A three-dimensional computational model of H2–air premixed combustion in non-circular micro-channels for a thermo-photovoltaic (TPV) application

Abstract

Abstract Wall temperature uniformity and enhancement in a micro combustor for thermo photovoltaic (TPV) applications have attracted considerable attention from researchers in recent years because of their direct impact on efficiency and feasibility of desired energy conversion. In this regard, numerous experimental and numerical studies in micro-combustion application have been conducted and reported. However, most previous studies have been focused on geometrical configurations limited to planar and circular channels. It is therefore of interest to investigate the impact of different channel geometries on wall temperature distribution and energy conversion efficiency.
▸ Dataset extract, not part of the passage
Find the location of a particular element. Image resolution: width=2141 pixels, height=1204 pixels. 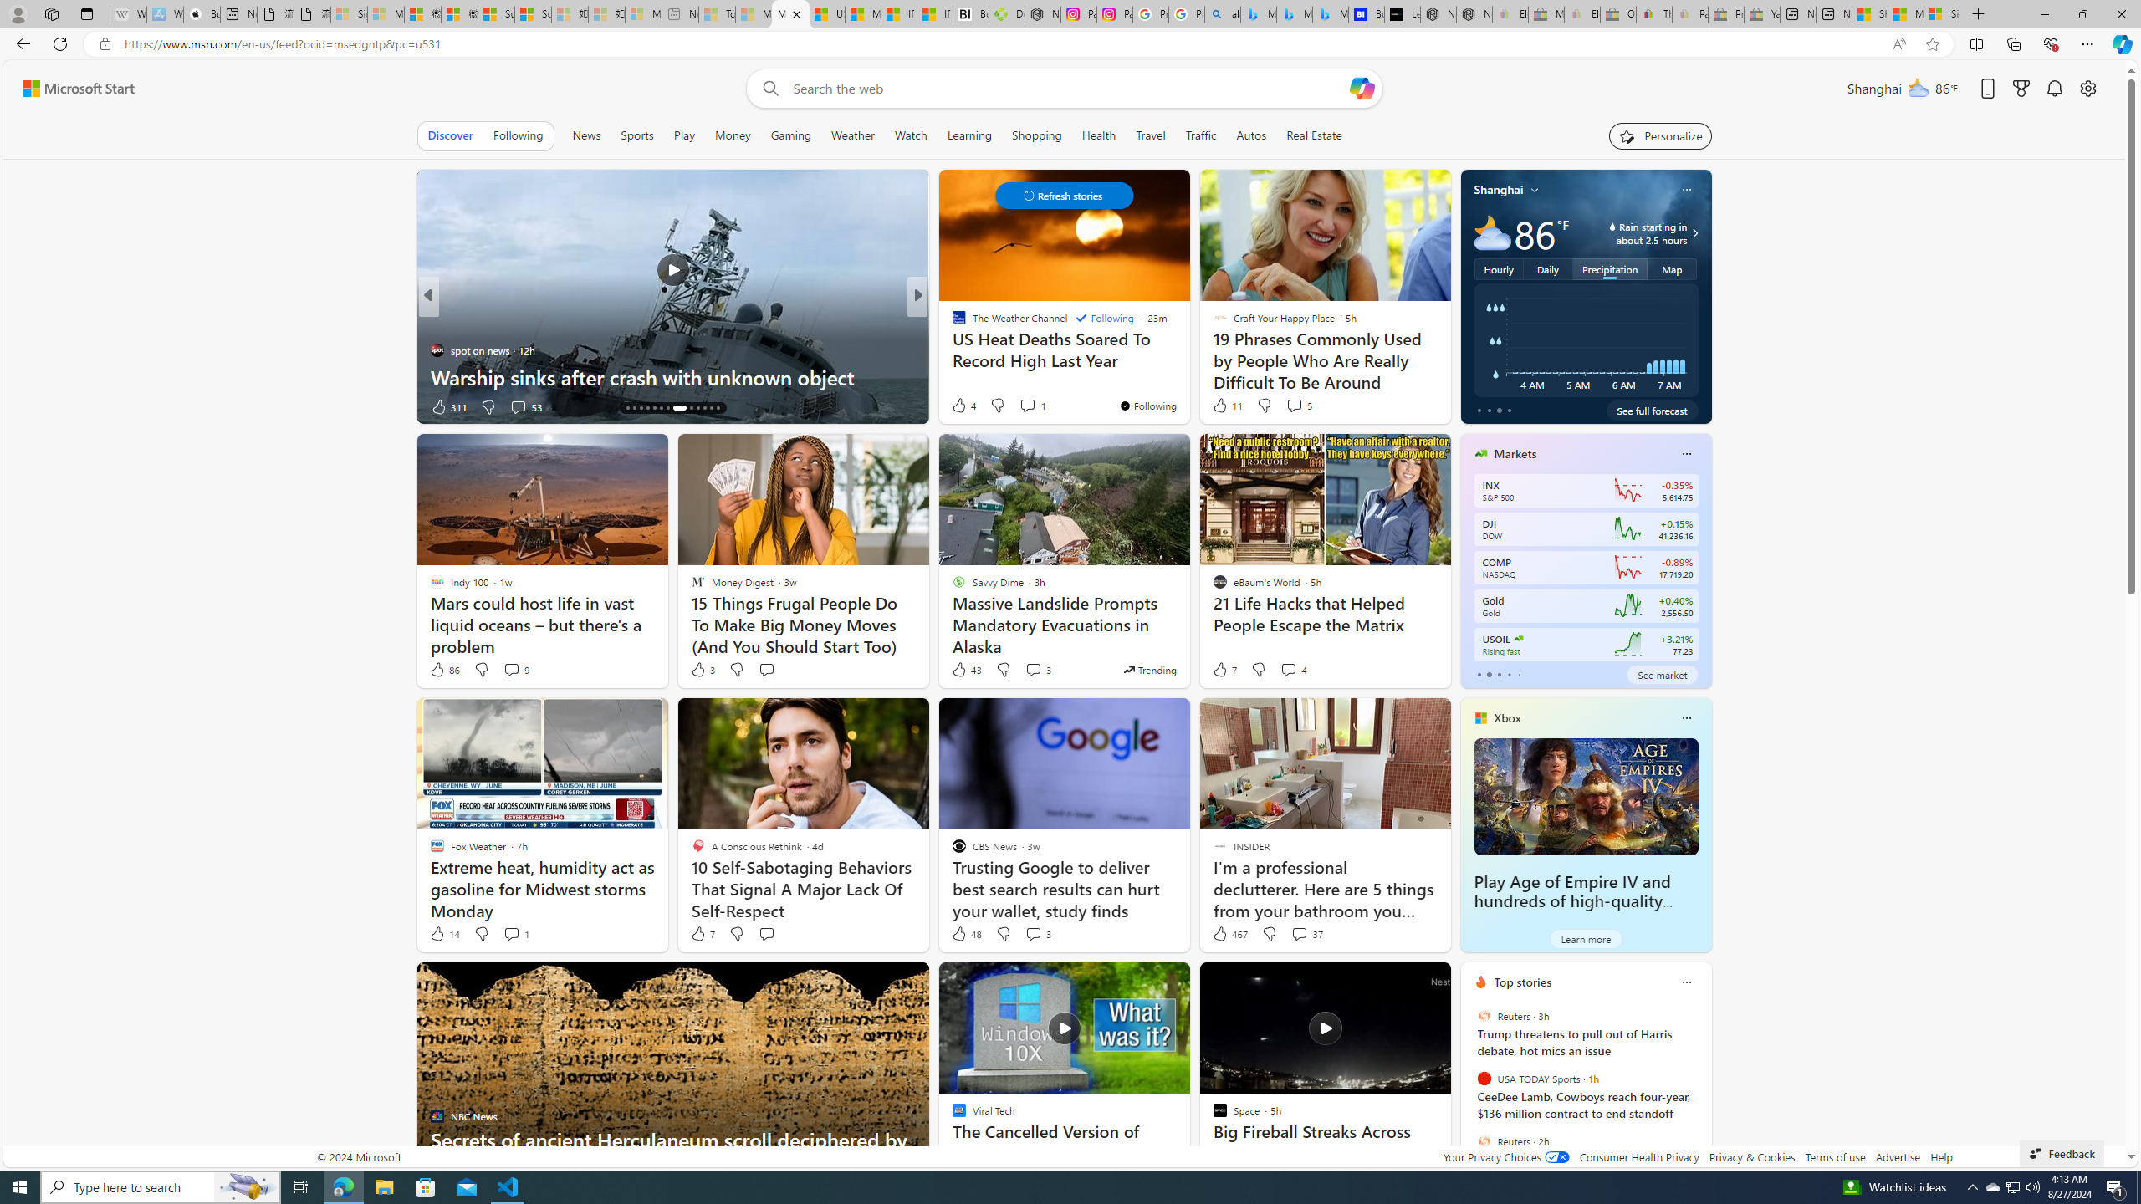

'Learn more' is located at coordinates (1585, 938).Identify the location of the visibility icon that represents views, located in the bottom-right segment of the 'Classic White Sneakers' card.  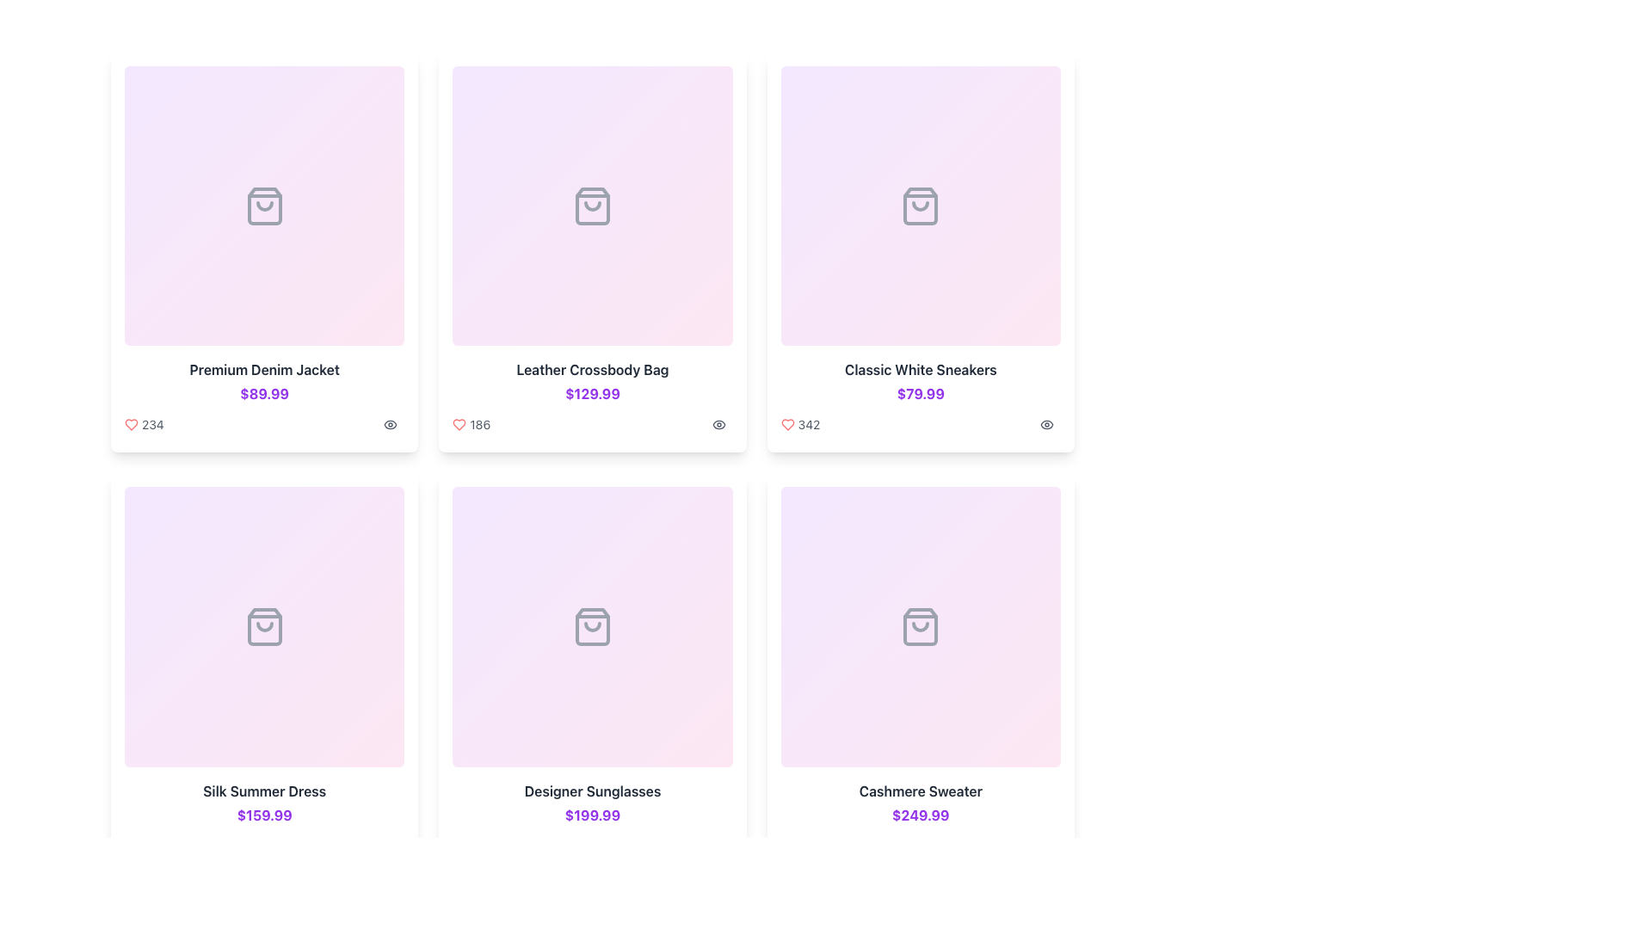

This study addresses flow and flame behavior in a micro-combustor. By utilizing the well-established computational fluid dynamics (CFD) approach, the effect of geometrical parameters on the flow behavior and wall temperature is examined and evaluated. In order to improve the productive capability of the computational model, several steady state Reynolds Average Numerical Simulation (RANS) turbulence models alongside with different reaction rate formulations are evaluated. The results indicate that Reynolds Stress Model (RSM) with Eddy Dissipation Concept (EDC) provide the best quantitative prediction. The developed model is employed to investigate the effect of inlet velocity on flame structure and outer wall temperature. Furthermore, the effect of reactor cross sections, including circular, square, rectangular, triangular and trapezoidal, on the wall temperature is also evaluated. The results show that the wall temperature is increased with an increase in the inlet velocity. Trapezoidal and triangular cross-sections are found to have better performance in terms of Figure of Merit (FoM), a parameter used in this study to gage thermal and hydraulic performance of a micro-combustor.